_TUGAS_. Salin tanpa perubahan bagian tulisan tentang politik blusukan dari "Sunday, September 8, 2013" sampai "bagi kesengsaraan tersebut.".

_POTONGAN DOKUMEN_.
Sunday, September 8, 2013

Memanfaatkan Politik “Blusukan” Dalam Menyambut Pesta Demokrasi 2014

Perayaan pesta demokrasi di Indonesia bisa dikatakan tinggal menghitung hari lagi proses pelaksanannya. Para bakal caleg, capres dan cawapres yang siap bertarung dalam pentas pemilu yang akan datang ini pun terlihat cukup sibuk untuk membenahi diri di satu sisi, serta berusaha keras untuk mengembalikan citra partainya masing-masing di tengah-tengah kepungan hujatan enteh itu yang datang dari kalangan masyarakat, aktivis, LSM dll disisi yang lainnya. Tujuannya tidak lain adalah untuk meyakinkan serta menarik perhatian dan hati masyarakat agar bisa melihat mereka sebaga seorang pahlawan yang siap hadir dalam kesengsaran rakyat dan berusaha memberikan jalan keluar bagi kesengsaraan tersebut. 

Mendekati pemilu 2014 salah satu strategi yang dilakukan oleh bakal caleg, capres dan cawapres untuk memikat hati rakyat adalah dengan terjun langsung ke masyarakat entah itu dengan cara dengan motif melakukan kunjungan dan lain sebagainya. Dengan kunjungan seperti ini tentu yang mereka harapkan tidak lain adalah agar mereka bisa lebih dekat lagi dengan masyarakat secara langsung, karena hanya dengan begitu mereka akan lebih cepat dikenali. Upaya seperti inilah yang kemudian di kenal dengan istilah yang cukup trend di jaman sekarang dengan sebutan “blusukan”. 

Bagi para pembaca portal berita Onlaine tentu tentu tidak akan terkejut lagi ketika menyaksikan salah satu Partai Politik (Parpol) peserta pemilu yang pemimpinnya justru menghimbau para bakal Caleg usungan parpolnya sendiri untuk sering-sering melakukan “Blusukan” kepada masyarakat.

_DATA YANG DIBERIKAN_.
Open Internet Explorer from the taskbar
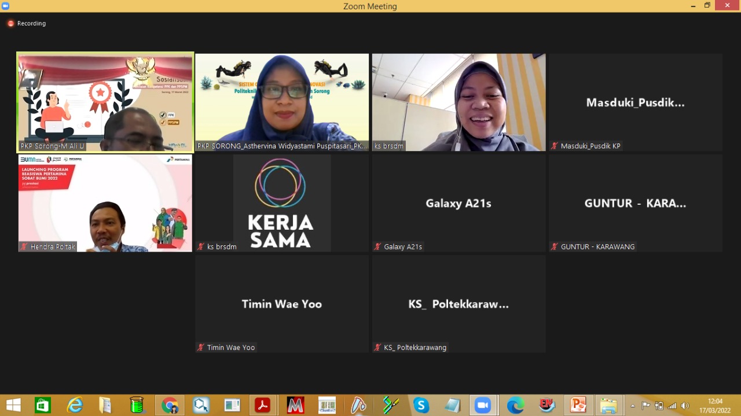 [x=75, y=406]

_JAWABAN_.
Sunday, September 8, 2013

Memanfaatkan Politik “Blusukan” Dalam Menyambut Pesta Demokrasi 2014

Perayaan pesta demokrasi di Indonesia bisa dikatakan tinggal menghitung hari lagi proses pelaksanannya. Para bakal caleg, capres dan cawapres yang siap bertarung dalam pentas pemilu yang akan datang ini pun terlihat cukup sibuk untuk membenahi diri di satu sisi, serta berusaha keras untuk mengembalikan citra partainya masing-masing di tengah-tengah kepungan hujatan enteh itu yang datang dari kalangan masyarakat, aktivis, LSM dll disisi yang lainnya. Tujuannya tidak lain adalah untuk meyakinkan serta menarik perhatian dan hati masyarakat agar bisa melihat mereka sebaga seorang pahlawan yang siap hadir dalam kesengsaran rakyat dan berusaha memberikan jalan keluar bagi kesengsaraan tersebut.